[Given data — start]
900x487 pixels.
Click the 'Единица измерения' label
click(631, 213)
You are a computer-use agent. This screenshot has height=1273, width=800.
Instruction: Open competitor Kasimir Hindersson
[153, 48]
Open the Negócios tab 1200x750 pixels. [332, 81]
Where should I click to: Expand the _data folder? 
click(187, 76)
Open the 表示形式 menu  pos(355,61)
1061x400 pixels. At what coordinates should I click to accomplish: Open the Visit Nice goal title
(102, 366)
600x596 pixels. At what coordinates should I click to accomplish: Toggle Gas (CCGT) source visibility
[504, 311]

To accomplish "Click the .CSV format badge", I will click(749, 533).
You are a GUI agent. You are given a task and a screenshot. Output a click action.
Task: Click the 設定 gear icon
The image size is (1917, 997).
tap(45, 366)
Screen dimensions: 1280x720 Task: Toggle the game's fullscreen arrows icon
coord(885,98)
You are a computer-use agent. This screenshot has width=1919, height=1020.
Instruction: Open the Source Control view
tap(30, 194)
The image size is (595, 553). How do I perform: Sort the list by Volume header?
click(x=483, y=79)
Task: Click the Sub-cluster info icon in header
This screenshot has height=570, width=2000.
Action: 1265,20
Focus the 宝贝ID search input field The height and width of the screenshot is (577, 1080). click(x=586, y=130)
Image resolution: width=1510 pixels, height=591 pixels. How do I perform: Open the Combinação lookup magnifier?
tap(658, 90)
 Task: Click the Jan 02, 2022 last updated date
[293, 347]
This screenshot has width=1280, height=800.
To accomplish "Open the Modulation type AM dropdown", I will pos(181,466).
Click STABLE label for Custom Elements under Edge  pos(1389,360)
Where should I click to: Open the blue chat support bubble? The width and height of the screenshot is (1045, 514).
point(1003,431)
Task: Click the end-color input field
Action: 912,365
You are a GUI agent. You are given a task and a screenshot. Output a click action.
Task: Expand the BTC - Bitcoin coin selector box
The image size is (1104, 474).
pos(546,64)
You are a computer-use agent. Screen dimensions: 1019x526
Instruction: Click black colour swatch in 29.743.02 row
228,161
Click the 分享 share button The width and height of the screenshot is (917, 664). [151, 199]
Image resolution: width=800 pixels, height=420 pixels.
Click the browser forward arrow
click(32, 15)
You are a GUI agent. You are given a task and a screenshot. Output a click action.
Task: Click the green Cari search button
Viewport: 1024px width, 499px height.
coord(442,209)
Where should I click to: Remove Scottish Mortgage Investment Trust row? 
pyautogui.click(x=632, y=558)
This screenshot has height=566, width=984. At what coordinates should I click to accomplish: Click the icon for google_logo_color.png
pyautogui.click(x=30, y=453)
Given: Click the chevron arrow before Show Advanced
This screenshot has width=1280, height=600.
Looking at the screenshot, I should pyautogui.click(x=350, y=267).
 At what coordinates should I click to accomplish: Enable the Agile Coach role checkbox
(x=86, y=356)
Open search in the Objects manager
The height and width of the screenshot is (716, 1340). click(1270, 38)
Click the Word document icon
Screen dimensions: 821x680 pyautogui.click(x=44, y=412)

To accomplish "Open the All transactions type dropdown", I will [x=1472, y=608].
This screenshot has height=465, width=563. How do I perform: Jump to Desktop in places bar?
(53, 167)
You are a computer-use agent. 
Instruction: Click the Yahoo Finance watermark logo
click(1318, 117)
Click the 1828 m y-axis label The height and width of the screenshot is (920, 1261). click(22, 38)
[Given data — finish]
▶ _Task description_: Scan the material and collect every line that contains "computer".

▶ _Exercise output_:
You are a computer-use agent. This screenshot has height=1273, width=800.
You are a computer-use agent. This screenshot has width=1919, height=1020.
You are a computer-use agent. Screen dimensions: 1019x526
You are a computer-use agent. 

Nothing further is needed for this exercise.